(Items listed in a dataset)
┌──
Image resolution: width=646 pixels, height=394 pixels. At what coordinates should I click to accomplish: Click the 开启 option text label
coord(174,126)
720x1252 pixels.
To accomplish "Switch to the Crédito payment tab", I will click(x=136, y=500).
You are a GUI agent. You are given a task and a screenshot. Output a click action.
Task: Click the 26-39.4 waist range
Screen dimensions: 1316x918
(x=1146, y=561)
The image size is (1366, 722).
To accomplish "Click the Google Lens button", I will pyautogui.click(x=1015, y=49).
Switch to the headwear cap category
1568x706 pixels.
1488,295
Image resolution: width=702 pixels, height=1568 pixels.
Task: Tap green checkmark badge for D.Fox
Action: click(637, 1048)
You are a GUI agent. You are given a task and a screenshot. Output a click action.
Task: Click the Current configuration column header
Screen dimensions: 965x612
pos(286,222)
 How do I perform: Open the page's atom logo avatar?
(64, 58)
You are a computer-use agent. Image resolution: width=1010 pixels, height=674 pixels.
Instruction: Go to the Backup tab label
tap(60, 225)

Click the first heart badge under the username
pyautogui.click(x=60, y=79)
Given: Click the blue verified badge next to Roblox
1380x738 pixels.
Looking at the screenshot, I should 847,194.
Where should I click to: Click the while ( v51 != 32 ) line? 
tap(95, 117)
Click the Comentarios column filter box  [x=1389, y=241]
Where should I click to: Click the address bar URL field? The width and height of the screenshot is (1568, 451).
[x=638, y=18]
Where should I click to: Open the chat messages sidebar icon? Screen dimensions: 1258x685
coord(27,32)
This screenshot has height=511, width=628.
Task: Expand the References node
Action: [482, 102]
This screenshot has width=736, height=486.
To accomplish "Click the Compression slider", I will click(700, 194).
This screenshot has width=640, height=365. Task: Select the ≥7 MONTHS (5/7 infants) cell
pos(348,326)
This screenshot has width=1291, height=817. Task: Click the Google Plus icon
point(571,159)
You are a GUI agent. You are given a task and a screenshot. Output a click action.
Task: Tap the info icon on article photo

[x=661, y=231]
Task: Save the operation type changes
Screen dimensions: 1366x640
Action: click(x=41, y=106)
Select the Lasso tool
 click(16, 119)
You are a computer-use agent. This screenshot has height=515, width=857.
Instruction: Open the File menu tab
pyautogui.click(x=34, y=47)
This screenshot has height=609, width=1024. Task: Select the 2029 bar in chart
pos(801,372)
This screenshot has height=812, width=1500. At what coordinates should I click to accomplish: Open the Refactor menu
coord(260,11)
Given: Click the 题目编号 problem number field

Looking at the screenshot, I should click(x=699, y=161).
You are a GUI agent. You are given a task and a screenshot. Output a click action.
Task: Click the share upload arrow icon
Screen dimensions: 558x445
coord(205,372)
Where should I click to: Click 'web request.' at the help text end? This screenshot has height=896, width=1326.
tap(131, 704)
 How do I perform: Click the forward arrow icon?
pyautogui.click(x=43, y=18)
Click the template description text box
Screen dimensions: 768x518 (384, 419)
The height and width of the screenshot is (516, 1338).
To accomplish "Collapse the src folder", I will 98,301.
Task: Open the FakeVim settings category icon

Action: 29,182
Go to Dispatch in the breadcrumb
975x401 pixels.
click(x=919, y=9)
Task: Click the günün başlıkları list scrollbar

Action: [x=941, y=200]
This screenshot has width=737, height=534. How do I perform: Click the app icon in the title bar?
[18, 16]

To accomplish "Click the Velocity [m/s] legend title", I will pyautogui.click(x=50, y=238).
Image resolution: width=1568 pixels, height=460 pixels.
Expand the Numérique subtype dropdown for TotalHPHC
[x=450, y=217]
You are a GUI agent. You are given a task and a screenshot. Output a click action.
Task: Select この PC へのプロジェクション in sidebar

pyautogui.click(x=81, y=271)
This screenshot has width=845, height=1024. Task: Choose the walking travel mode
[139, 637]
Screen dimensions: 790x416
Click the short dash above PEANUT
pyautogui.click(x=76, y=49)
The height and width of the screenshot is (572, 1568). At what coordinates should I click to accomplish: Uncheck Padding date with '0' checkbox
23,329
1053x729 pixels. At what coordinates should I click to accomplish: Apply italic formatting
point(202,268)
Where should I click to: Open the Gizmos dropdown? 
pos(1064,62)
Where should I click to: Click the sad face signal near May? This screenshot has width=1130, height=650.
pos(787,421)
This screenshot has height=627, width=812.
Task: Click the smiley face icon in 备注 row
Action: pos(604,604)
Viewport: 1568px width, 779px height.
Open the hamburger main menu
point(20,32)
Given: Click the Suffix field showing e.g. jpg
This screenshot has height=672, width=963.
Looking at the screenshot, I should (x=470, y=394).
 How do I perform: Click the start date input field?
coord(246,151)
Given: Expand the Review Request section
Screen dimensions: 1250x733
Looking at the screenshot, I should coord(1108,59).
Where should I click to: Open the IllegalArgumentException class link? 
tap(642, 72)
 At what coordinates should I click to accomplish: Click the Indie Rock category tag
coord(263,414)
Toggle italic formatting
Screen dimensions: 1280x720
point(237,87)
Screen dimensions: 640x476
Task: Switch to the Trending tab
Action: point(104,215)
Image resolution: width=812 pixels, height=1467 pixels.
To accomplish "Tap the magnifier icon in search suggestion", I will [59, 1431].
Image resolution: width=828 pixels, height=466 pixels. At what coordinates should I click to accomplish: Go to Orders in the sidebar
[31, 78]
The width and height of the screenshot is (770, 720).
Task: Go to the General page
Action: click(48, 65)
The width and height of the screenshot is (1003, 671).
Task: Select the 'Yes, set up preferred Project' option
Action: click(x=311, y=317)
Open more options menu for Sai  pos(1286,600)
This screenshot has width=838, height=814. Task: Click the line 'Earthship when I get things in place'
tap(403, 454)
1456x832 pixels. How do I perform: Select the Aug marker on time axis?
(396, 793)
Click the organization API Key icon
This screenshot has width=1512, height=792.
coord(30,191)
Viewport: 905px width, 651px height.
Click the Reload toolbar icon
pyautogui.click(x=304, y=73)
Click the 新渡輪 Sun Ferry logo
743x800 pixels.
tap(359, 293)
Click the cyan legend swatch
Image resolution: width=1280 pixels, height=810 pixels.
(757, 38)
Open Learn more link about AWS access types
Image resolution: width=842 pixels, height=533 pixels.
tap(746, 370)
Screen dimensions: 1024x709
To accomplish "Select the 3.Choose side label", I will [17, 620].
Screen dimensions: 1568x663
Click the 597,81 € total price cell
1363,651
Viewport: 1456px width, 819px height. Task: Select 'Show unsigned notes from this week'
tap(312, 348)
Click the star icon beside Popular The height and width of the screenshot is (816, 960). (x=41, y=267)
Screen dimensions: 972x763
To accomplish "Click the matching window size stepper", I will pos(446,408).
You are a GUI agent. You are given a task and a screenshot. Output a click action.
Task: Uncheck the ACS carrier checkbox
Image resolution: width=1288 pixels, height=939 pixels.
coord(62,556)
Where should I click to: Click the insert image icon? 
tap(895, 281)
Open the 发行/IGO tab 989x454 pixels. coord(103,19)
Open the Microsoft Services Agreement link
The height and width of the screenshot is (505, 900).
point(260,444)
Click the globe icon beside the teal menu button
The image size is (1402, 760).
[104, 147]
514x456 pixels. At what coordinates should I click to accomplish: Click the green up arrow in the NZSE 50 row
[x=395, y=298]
└──
Task directions: Return all lines from the entries that contain the string "column".

Response below:
Task: Click the Current configuration column header
Click the Comentarios column filter box  [x=1389, y=241]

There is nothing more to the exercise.